Recently I saw one that really stuck out. It was a piece on an animal shelter that was having financial problems and needed money. We saw the building. There was a shot of an empty cage. Stacks of pet food. Several sound bites with people who worked at the shelter, talking about the need for cash to keep the homeless pets alive.
Should have been a touching story. Should have made me open my checkbook and send the shelter a few bucks.
But a key element was missing.
Did I ever see a shot of a cat? Nope. A puppy looking at the camera with sad eyes? Fuhgeddaboudit.
Incredible, a package about animals that didn't show a single animal. I guess the viewers were supposed to close their eyes and imagine Fluffy and Fido waiting for new homes.
In this case, a well done package should have tugged at the hearts of viewers. The reporter could have injected emotion with both words and b-roll. Maybe had a follow-up when bushels of cash rolled in.

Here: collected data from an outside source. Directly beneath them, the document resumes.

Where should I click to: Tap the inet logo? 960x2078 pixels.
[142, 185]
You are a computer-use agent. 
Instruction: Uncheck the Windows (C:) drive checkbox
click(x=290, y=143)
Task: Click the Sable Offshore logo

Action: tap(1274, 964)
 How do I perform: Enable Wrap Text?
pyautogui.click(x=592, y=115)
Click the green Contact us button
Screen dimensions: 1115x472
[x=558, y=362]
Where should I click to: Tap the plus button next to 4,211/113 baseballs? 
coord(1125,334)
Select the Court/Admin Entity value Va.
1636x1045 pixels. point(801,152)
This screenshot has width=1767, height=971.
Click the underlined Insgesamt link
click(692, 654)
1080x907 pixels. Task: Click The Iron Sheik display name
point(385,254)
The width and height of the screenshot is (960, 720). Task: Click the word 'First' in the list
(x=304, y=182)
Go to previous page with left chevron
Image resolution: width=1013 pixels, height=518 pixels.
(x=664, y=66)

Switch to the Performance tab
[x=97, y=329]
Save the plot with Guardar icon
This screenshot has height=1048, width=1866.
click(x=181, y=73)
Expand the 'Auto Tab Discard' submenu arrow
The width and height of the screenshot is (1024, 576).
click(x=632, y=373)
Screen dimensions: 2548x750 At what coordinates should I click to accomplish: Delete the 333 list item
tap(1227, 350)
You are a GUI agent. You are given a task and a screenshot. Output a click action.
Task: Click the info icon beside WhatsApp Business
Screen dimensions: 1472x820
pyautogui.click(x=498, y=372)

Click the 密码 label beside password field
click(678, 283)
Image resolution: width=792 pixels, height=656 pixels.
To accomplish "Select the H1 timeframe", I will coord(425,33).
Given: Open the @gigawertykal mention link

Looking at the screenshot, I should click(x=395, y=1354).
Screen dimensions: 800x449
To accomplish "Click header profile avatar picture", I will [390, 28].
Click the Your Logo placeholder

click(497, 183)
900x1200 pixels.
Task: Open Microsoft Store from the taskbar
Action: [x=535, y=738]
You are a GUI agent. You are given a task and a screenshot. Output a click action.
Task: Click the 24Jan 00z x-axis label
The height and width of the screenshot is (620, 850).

Instead it was another story that missed the obvious.
I actually see a lot of these. The main focus of the story is nowhere to be found. Oh, it's talked about with sound bites and voiceovers, but never seen, like a monster in a M. Night Shyamalan movie. Stories about overcrowded classrooms show no kids. Stories about booming businesses show no customers. The viewers may as well be listening to the radio and creating a theater of the mind.
When you head out to a story, take a moment to think about the main topic. Then please, shoot some b-roll that actually shows what you're talking about. I shouldn't have to close my eyes and imagine it.